Netting is consolidating the value of two or more transactions, payments or positions
 in order to create a single value. Netting entails offsetting
the value of multiple positions,
and can be used to determine which party is owed remuneration in a multiparty agreement.
 
In the context of credit risk, there are at least three specific types of netting
 
Close-out netting – A special form of netting which follows certain
contractually agreed events (such as the opening of insolvency proceedings),
whereby all existing obligations are accelerated such that they become due immediately.
 
Netting by novation – The legal obligations of the parties
to make required payments under one or more series of
related transactions are canceled and a new obligation to make only
the net payments is created.

The parties to the new obligation may be
 the same as the parties to the existing obligation.
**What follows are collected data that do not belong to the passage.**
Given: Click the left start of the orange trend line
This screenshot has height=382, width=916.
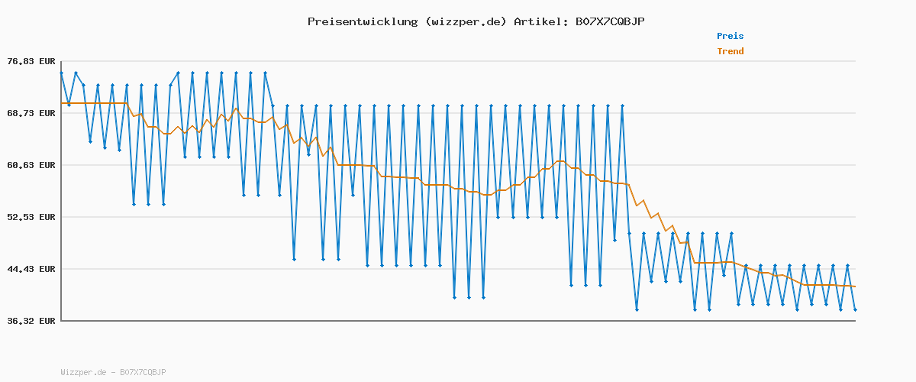Looking at the screenshot, I should tap(62, 102).
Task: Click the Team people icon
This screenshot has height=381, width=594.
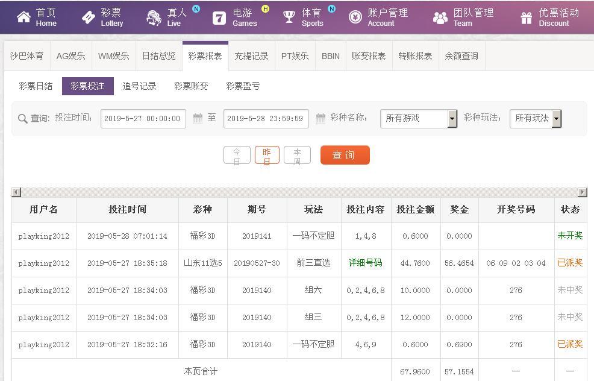Action: (x=440, y=18)
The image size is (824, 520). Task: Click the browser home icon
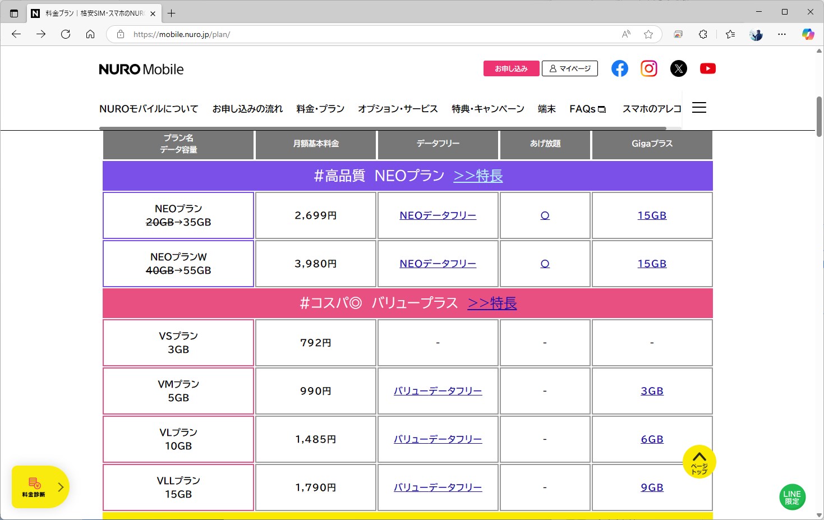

Alternatively, in the context of some clearing house arrangements,
there may be some substitution of parties.
 
Position netting - Also called as Payment/Advisory/Settlement netting,
is netting of orders in respect of obligations
between one or more parties which neither satisfies
nor discharges those original individual obligations.
This can be applied either bilaterally or multilaterally and on related or unrelated transactions.
 
-     Bilateral Netting, the process of consolidating swap agreements
      between two parties into a single agreement.
      As a result, instead of each swap agreement leading to a stream
      of individual payments by either party,
      all of the swaps are netted together 
      so that only one net payment is being made to one party based on the flows of the combined swaps.
 
-     Multilateral Netting, an arrangement among multiple parties that transactions be summed,
      rather than settled individually.
      Multilateral netting not only streamlines
      the settlement process, it also reduces risk by
      specifying that, in the event of a default or some other termination event, 
      all outstanding contracts are likewise terminated.
     
       Generally speaking, multilateral netting is enabled via a membership organization like an exchange.
 
 
Financial Facts:
 
 
·         Starbucks has operations in more countries than
both Goldman Sachs & JP Morgan Chase.
·         If you invested $100 in Microsoft in 1986, instead of
buying a version of Windows 1.0, it would be worth $46,400 today.